(EXERCISE GOAL): Copy out the following entries word for word, every one of them.

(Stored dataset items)

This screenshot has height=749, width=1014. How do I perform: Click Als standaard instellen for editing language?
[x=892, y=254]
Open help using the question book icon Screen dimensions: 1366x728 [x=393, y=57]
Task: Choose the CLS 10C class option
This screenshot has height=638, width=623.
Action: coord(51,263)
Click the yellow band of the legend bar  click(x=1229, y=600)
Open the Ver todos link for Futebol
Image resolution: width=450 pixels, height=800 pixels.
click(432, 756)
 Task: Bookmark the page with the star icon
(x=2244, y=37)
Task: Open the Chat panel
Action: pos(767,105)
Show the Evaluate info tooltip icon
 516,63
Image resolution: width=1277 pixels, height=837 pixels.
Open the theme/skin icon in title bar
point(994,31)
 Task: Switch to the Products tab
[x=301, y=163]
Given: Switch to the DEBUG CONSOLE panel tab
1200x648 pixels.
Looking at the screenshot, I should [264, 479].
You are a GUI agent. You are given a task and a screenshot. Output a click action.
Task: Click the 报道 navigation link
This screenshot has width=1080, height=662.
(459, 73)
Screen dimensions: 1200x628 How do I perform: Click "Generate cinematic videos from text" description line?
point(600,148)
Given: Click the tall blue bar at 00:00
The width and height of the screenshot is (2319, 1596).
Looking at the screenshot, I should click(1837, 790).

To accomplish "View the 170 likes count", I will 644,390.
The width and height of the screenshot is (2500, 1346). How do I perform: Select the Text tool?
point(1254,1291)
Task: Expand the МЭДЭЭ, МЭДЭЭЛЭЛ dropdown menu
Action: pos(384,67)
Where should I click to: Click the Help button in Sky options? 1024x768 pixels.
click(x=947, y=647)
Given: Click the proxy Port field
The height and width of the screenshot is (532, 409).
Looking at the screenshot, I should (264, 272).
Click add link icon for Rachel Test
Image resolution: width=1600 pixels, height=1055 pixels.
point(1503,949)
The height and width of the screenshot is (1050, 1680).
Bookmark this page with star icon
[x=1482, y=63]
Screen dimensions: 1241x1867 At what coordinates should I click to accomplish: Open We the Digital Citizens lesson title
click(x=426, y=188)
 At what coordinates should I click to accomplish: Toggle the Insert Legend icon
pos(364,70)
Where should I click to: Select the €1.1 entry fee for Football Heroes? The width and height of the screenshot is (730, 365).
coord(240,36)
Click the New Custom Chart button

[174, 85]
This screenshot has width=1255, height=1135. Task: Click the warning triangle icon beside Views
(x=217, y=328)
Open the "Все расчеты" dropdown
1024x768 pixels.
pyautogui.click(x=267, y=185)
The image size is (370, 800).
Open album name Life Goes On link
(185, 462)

(REPLY TO THE TASK):
This screenshot has height=749, width=1014. How do I perform: Click Als standaard instellen for editing language?
[x=892, y=254]
Open help using the question book icon Screen dimensions: 1366x728 [x=393, y=57]
Task: Choose the CLS 10C class option
This screenshot has height=638, width=623.
Action: coord(51,263)
Click the yellow band of the legend bar  click(x=1229, y=600)
Open the Ver todos link for Futebol
Image resolution: width=450 pixels, height=800 pixels.
click(432, 756)
 Task: Bookmark the page with the star icon
(x=2244, y=37)
Task: Open the Chat panel
Action: pos(767,105)
Show the Evaluate info tooltip icon
 516,63
Image resolution: width=1277 pixels, height=837 pixels.
Open the theme/skin icon in title bar
point(994,31)
 Task: Switch to the Products tab
[x=301, y=163]
Given: Switch to the DEBUG CONSOLE panel tab
1200x648 pixels.
Looking at the screenshot, I should [264, 479].
You are a GUI agent. You are given a task and a screenshot. Output a click action.
Task: Click the 报道 navigation link
This screenshot has width=1080, height=662.
(459, 73)
Screen dimensions: 1200x628 How do I perform: Click "Generate cinematic videos from text" description line?
point(600,148)
Given: Click the tall blue bar at 00:00
The width and height of the screenshot is (2319, 1596).
Looking at the screenshot, I should click(1837, 790).

To accomplish "View the 170 likes count", I will 644,390.
The width and height of the screenshot is (2500, 1346). How do I perform: Select the Text tool?
point(1254,1291)
Task: Expand the МЭДЭЭ, МЭДЭЭЛЭЛ dropdown menu
Action: pos(384,67)
Where should I click to: Click the Help button in Sky options? 1024x768 pixels.
click(x=947, y=647)
Given: Click the proxy Port field
The height and width of the screenshot is (532, 409).
Looking at the screenshot, I should (264, 272).
Click add link icon for Rachel Test
Image resolution: width=1600 pixels, height=1055 pixels.
point(1503,949)
The height and width of the screenshot is (1050, 1680).
Bookmark this page with star icon
[x=1482, y=63]
Screen dimensions: 1241x1867 At what coordinates should I click to accomplish: Open We the Digital Citizens lesson title
click(x=426, y=188)
 At what coordinates should I click to accomplish: Toggle the Insert Legend icon
pos(364,70)
Where should I click to: Select the €1.1 entry fee for Football Heroes? The width and height of the screenshot is (730, 365).
coord(240,36)
Click the New Custom Chart button

[174, 85]
This screenshot has width=1255, height=1135. Task: Click the warning triangle icon beside Views
(x=217, y=328)
Open the "Все расчеты" dropdown
1024x768 pixels.
pyautogui.click(x=267, y=185)
The image size is (370, 800).
Open album name Life Goes On link
(185, 462)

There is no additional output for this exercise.